提及这些,王鸳宁不免忧心,起身哀切道:“定州谢氏做的事与我王氏无关,恳请韦娘子多在都督面前美言,大恩大德,没齿难忘。”
“妹妹,你这是做什么?”
缨徽离席搀扶,诚恳道:“我亦是背井离乡来此,孤苦无依。若妹妹与七郎成就好事,他日承蒙不弃,愿相互扶持。”
王鸳宁早有此心,忙改口称缨徽姐姐。
缨徽故作烦恼:“这院子里姬妾如云,我的日子也未必好过。现下有件事要求妹妹,若是为难,权当我没说过。”
王鸳宁忙让她直说。
“我轻易出不得府,实在烦闷。妹妹若是得闲,找几个幻术伶人送进来,给我解一解闷吧。”
王鸳宁一听是这等小事,忙应承下来。
送走她后,缨徽回了寝阁。
许娘子来拜访,边捧着个绷子绣花,边等她。
仍旧是富丽闲妆,容光焕发,还要打趣缨徽:“昨夜是妹妹的新婚之夜,感觉如何?”
缨徽心里烦躁,还得应酬:“姐姐莫要取笑我了,昨夜军营出事,都督扔下我就走了。”
许娘子笑道:“妹妹美如天人,日子还长,倒也不必太过挂怀。”
她带了进补羹汤,盛情难却,只得敷衍着喝了几口。
夜间,李崇清还是召缨徽侍寝。
可缨徽的癸水提前来了。
李崇清召了许娘子去伺候。
主院夜半笙歌,浮艳颓靡至极,搅扰得缨徽睡不着。
她披衣起身去剪蜡烛芯,地上暗影斑斓。
白蕊总是守着她,脸上挂着怜惜,她乖乖听话做妾了,白蕊还是不开心。
她问:“姐姐不满意我吗?”
白蕊忙说:“奴怎敢挑剔娘子。奴……”
“什么?”
“奴不想娘子不快乐。”
缨徽笑起来,烛焰在她指尖筚拨,“世人可真贪心。要了这个,还想要那个。半月前,你千恩万求,求的是我听话。我都听话了,你又说快乐。”

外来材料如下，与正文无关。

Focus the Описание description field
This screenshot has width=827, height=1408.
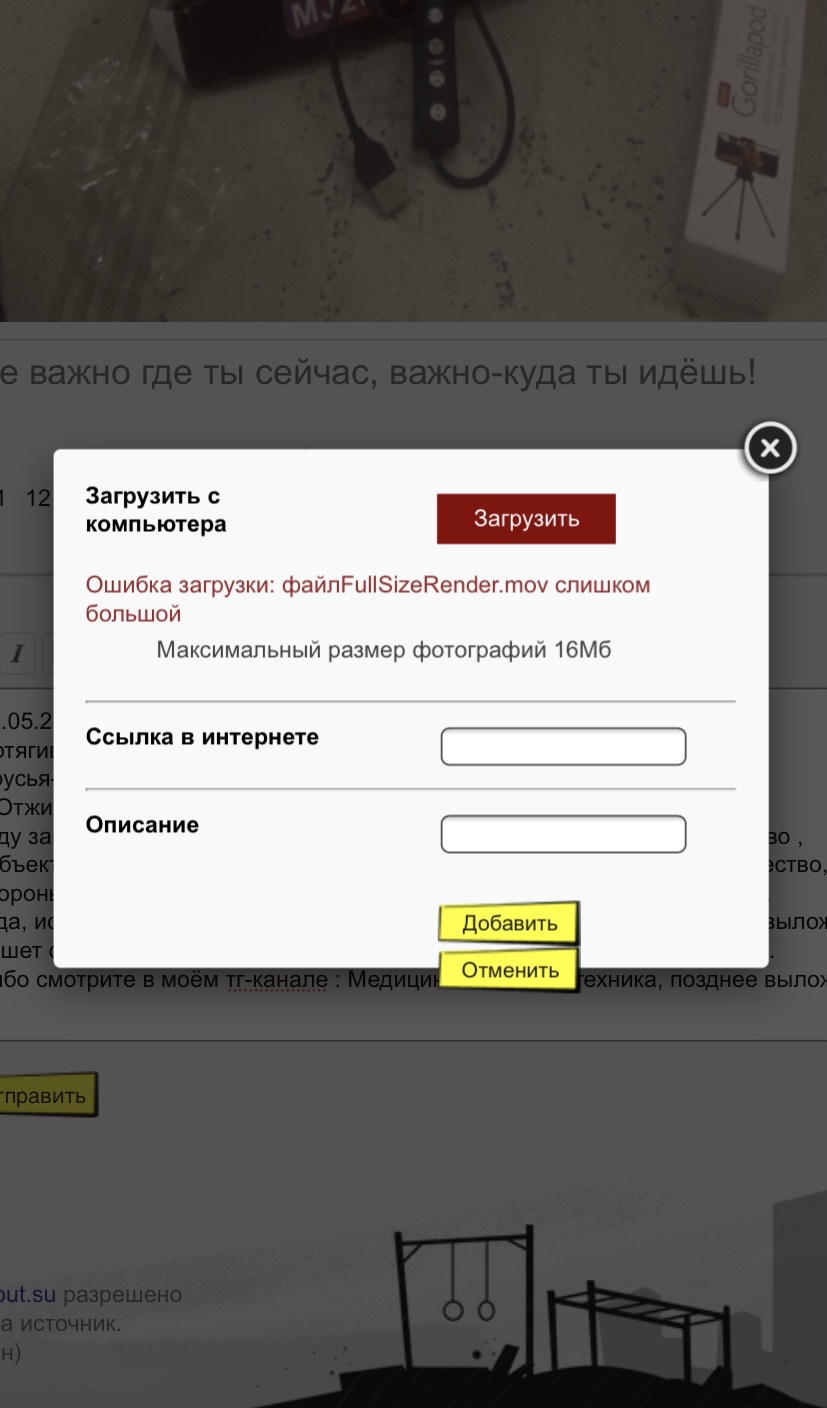563,835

她后退几步,盯着烈烈烛焰,“我很快乐啊,我正一步步靠近我想要的。”
轰然一声巨响,厮杀哀吟遥遥飘来。
缨徽忍不住打颤,白蕊忙上前抱住她,“别怕,娘子别怕,咱们逃出去。”
红珠急匆匆进来:“不好了,府内全乱了,说是幽州军中哗变,那几个被贬官的将领造反了。”

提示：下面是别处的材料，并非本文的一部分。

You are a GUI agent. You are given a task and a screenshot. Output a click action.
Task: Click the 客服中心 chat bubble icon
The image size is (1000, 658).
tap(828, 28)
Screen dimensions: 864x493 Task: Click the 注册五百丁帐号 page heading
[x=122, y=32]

缨徽想起那战乱后的道旁遗骨,不禁瑟缩:“还不快去禀告都督。”
红珠急得跺脚:“都督死了!”
缨徽瞠目,半天才反应过这四个字是什么意思。
李崇清死在了许娘子的床上,据说死因不甚光彩,对外封锁消息,宣称病逝。
外间战火未歇,府内已乱了套。
陈大娘子大哭一场。
命人把许娘子勒死泄愤,再无力支撑局面。
沈太夫人只得出来大局。
她清点府军,守住门户,将女眷们赶去佛堂。
把李崇清独子李玮带在身边。
密召了四郎李崇游、六郎李崇沣、七郎李崇润来。
“三郎、五郎早逝,二郎生死未明,如今阿玮只能依靠你们三个叔叔,后面如何行事,还得拿个章程出来。”
沈太夫人拨弄着佛珠,目内精光四溢,逡巡着三人。
沉默良久,六郎李崇沣轻咳几声:“咱们自是以母亲马首是瞻的。”
沈太夫人的目光落在李崇润身上:“七郎呢?”
李崇润忖度片刻,撩袍跪在沈太夫人面前,道:“恕儿无礼,现如今不是说客套话的时候。内忧外患,宅院里的事都是小事,保住幽州边防才是大事。”
沈太夫人让他继续说。
“那几个叛变的将领都是父亲生前跟着南征北战的老人,军中资历颇深,骁勇善战,绝不可小觑。如今长兄逝世,急需主事人发号施令……”李崇润看向李玮:“让阿玮立即继任都督位,亲征叛军才是正道。”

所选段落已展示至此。